Results for the Minute function The above set of 4 parameters that are returned for every second of the video processed is the same parameters to that will be returned for every minute of the video processed. The difference is that the index returned corresponds to the minute index, the output_arrays is an array that contains the number of FPS * 60 number of arrays (in the code example above, 10 frames per second(fps) * 60 seconds = 600 frames = 600 arrays), and the count_arrays is an array that contains the number of FPS * 60 number of dictionaries (in the code example above, 10 frames per second(fps) * 60 seconds = 600 frames = 600 dictionaries) and the average_output_count is a dictionary that covers all the objects detected in all the frames contained in the last minute.
Results for the Video Complete Function ImageAI allows you to obtain complete analysis of the entire video processed. All you need is to define a function like the forSecond or forMinute function and set the video_complete_function parameter into your .detectObjectsFromVideo() or .detectCustomObjectsFromVideo() function. The same values for the per_second-function and per_minute_function will be returned. The difference is that no index will be returned and the other 3 values will be returned, and the 3 values will cover all frames in the video. Below is a sample function:
def forFull(output_arrays, count_arrays, average_output_count):
#Perform action on the 3 parameters returned into the function
video_detector.detectObjectsFromVideo(
input_file_path=os.path.join(execution_path, "traffic.mp4"),
output_file_path=os.path.join(execution_path, "traffic_detected"),
frames_per_second=10,
video_complete_function=forFull,
minimum_percentage_probability=30
)
FINAL NOTE ON VIDEO ANALYSIS : ImageAI allows you to obtain the detected video frame as a Numpy array at each frame, second and minute function. All you need to do is specify one more parameter in your function and set return_detected_frame=True in your detectObjectsFromVideo() or detectCustomObjectsFrom() function. Once this is set, the extra parameter you sepecified in your function will be the Numpy array of the detected frame. See a sample below:
def forFrame(frame_number, output_array, output_count, detected_frame):
print("FOR FRAME " , frame_number)
print("Output for each object : ", output_array)
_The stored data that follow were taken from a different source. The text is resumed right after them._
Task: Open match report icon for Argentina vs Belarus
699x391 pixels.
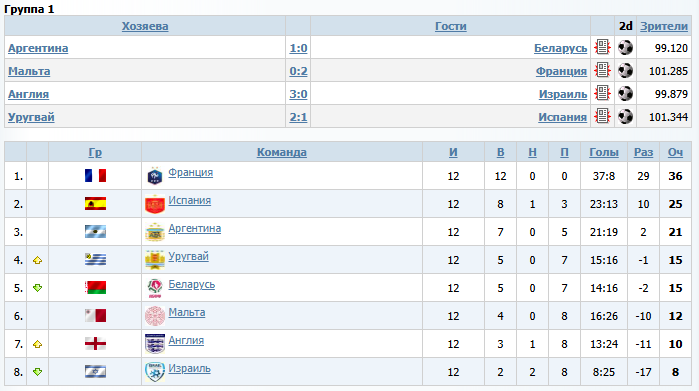Action: [602, 47]
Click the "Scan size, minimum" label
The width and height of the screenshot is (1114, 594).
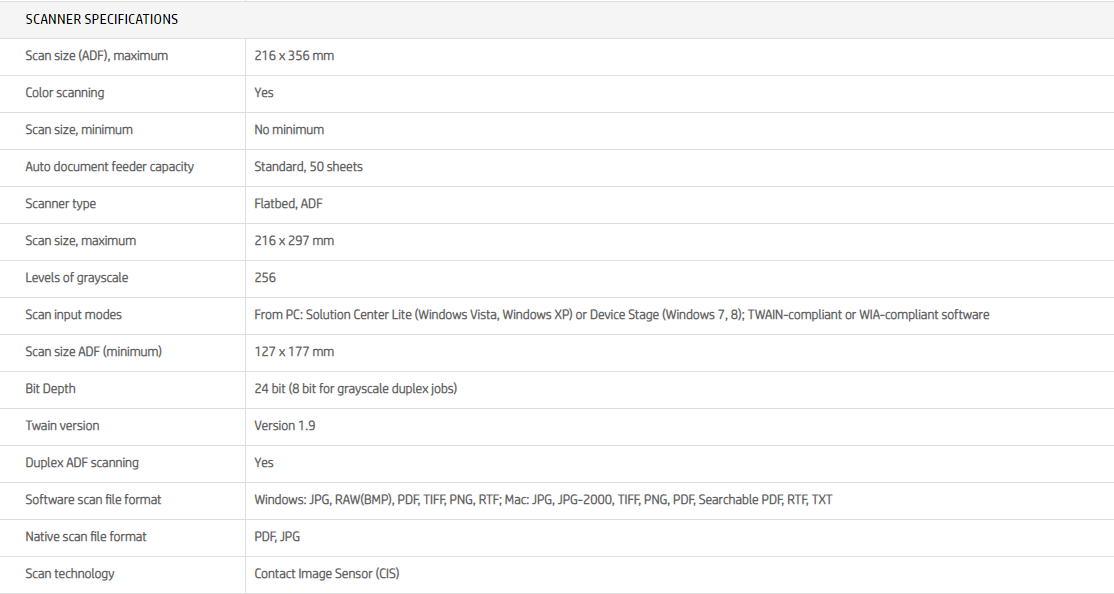pyautogui.click(x=79, y=130)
print("Output count for unique objects : ", output_count)
print("Returned Objects is : ", type(detected_frame))
print("------------END OF A FRAME --------------")
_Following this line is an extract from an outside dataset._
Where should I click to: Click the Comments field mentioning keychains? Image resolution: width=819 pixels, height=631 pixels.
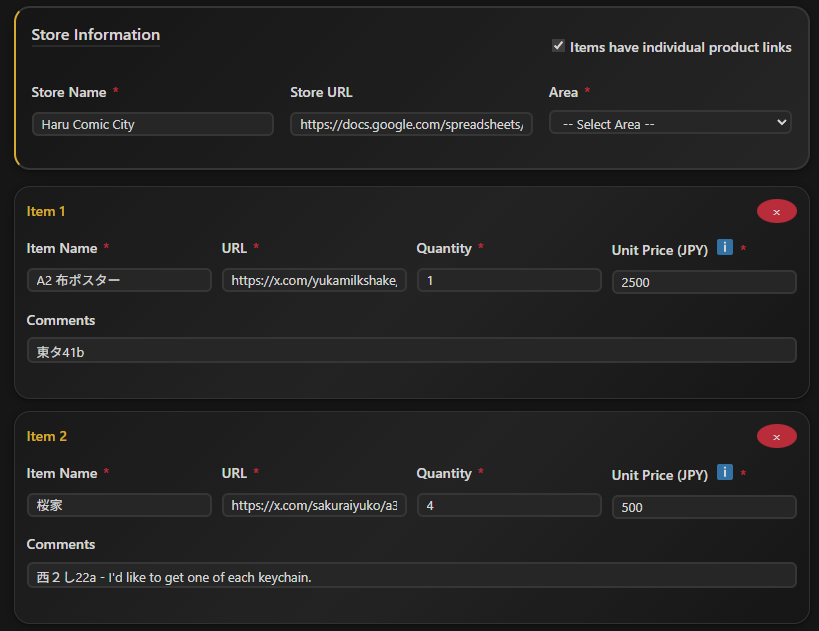click(411, 575)
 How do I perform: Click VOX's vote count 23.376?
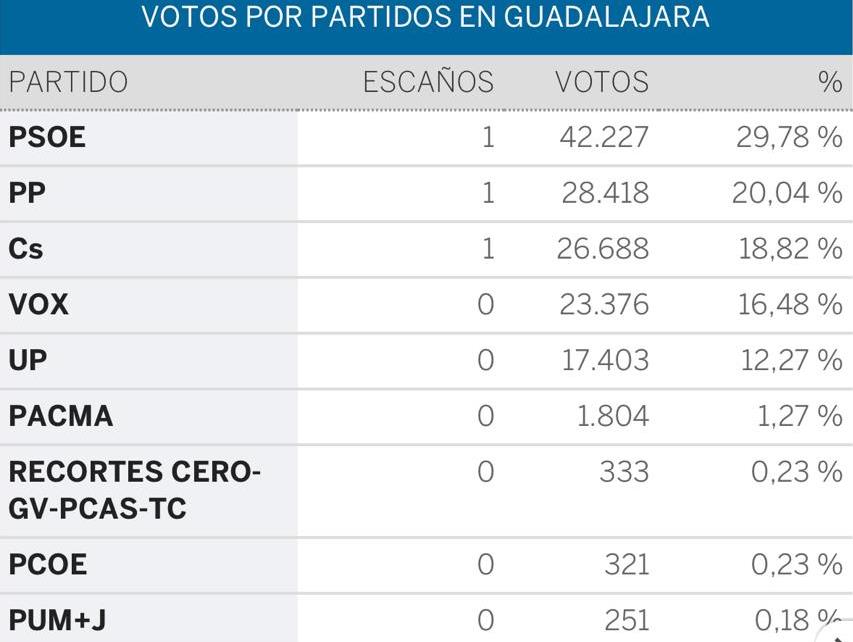tap(604, 305)
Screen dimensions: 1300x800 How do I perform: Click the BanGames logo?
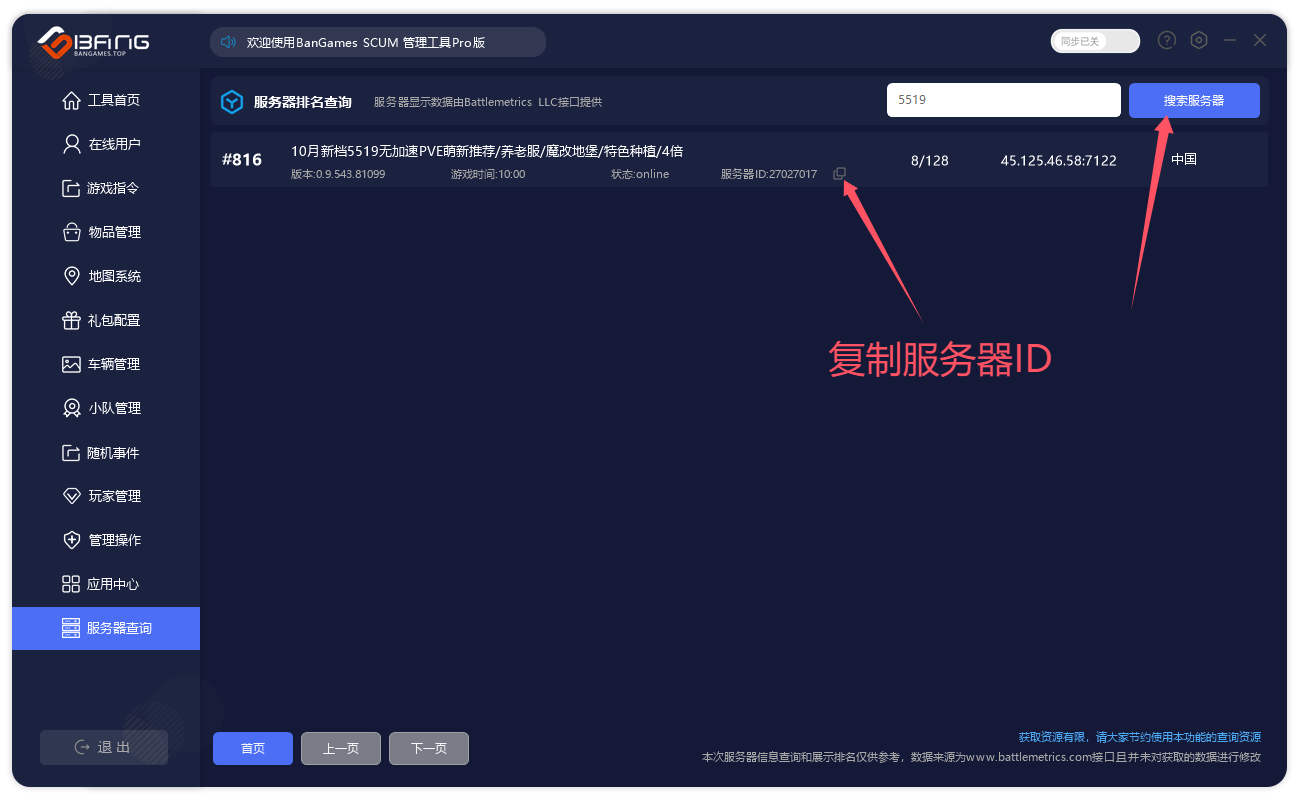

video_detector.detectObjectsFromVideo(
input_file_path=os.path.join(execution_path, "traffic.mp4"),
output_file_path=os.path.join(execution_path, "traffic_detected"),
frames_per_second=10,
per_frame_function=forFrame,
minimum_percentage_probability=30,
return_detected_frame=True
)
Video Detection Speed
ImageAI now provides detection speeds for all video object detection tasks. The detection speeds allow you to reduce the time of detection at a rate between 20% - 80%, and yet having just slight changes but accurate detection results. Coupled with lowering the minimum_percentage_probability parameter, detections can closely match the normal speed and yet reduce detection time drastically. The available detection speeds are "normal"(default), "fast", "faster" , "fastest" and "flash". All you need to do is to state the speed mode you desire when loading the model as seen below.
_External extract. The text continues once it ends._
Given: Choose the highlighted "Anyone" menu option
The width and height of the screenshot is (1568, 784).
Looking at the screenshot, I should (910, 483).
detector.loadModel(detection_speed="fast")
Frame Detection Intervals
The above video objects detection task are optimized for frame-real-time object detections that ensures that objects in every frame of the video is detected. ImageAI provides you the option to adjust the video frame detections which can speed up your video detection process. When calling the .detectObjectsFromVideo() or .detectCustomObjectsFromVideo(), you can specify at which frame interval detections should be made. By setting the frame_detection_interval parameter to be equal to 5 or 20, that means the object detections in the video will be updated after 5 frames or 20 frames. If your output video frames_per_second is set to 20, that means the object detections in the video will be updated once in every quarter of a second or every second. This is useful in case scenarious where the available compute is less powerful and speeds of moving objects are low. This ensures you can have objects detected as second-real-time , half-a-second-real-time or whichever way suits your needs. We conducted video object detection on the same input video we have been using all this while by applying a frame_detection_interval value equal to 5. The results below are obtained from detections performed on a NVIDIA K80 GPU. See the results and link to download the videos below:
Link1: https://drive.google.com/file/d/10m6kXlXWGOGc-IPw6TsKxBi-SXXOH9xK/view
Link2: https://drive.google.com/open?id=17934YONVSXvd4uuJE0KwenEFks7fFYe4
Link3: https://drive.google.com/open?id=1cs_06CuhXDvZp3fHJWFpam-31eclOhc-
Video Detection Timeout
ImageAI now allows you to set a timeout in seconds for detection of objects in videos or camera live feed. To set a timeout for your video detection code, all you need to do is specify the detection_timeout parameter in the detectObjectsFromVideo() function to the number of desired seconds. In the example code below, we set detection_timeout to 120 seconds (2 minutes).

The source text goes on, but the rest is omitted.